Copy exactly the line containing "Go Back to Previous Page (1857, 371)" and all lines after it, through the last line of the material below; omit everything before it.

- _Records supplied_:
——

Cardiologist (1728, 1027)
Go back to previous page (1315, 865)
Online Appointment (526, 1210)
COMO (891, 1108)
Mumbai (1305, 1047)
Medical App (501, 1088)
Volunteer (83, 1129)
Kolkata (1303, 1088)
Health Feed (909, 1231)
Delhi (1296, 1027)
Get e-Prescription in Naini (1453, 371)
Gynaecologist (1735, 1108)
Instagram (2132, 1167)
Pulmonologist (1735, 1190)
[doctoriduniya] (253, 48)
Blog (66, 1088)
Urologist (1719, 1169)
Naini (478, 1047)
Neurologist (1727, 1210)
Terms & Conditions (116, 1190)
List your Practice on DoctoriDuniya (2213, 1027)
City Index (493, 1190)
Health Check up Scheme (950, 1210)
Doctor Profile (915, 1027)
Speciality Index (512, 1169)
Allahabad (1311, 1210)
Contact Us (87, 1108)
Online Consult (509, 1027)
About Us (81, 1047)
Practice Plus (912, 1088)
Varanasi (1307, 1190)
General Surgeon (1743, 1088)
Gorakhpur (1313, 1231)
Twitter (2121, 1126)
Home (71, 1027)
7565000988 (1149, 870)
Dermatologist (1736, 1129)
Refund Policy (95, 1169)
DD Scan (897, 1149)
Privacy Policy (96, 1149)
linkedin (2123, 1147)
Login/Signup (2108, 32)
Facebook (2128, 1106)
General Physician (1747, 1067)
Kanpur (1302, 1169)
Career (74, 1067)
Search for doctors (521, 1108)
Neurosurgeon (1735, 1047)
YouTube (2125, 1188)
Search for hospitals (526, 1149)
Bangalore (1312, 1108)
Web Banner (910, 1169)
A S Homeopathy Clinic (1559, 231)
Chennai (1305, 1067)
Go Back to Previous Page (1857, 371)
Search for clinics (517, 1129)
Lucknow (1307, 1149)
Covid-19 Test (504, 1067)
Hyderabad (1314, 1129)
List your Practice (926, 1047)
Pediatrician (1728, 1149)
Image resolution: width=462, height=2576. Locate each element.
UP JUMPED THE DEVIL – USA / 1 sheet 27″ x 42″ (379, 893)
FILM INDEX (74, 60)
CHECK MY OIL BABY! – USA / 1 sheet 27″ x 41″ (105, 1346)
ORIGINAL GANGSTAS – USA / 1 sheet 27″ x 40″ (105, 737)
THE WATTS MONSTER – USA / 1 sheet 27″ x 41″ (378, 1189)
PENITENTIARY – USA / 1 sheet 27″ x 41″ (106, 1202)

——

- _Expected answer_:
Go Back to Previous Page (1857, 371)
Search for clinics (517, 1129)
Lucknow (1307, 1149)
Covid-19 Test (504, 1067)
Hyderabad (1314, 1129)
List your Practice (926, 1047)
Pediatrician (1728, 1149)
Image resolution: width=462, height=2576. Locate each element.
UP JUMPED THE DEVIL – USA / 1 sheet 27″ x 42″ (379, 893)
FILM INDEX (74, 60)
CHECK MY OIL BABY! – USA / 1 sheet 27″ x 41″ (105, 1346)
ORIGINAL GANGSTAS – USA / 1 sheet 27″ x 40″ (105, 737)
THE WATTS MONSTER – USA / 1 sheet 27″ x 41″ (378, 1189)
PENITENTIARY – USA / 1 sheet 27″ x 41″ (106, 1202)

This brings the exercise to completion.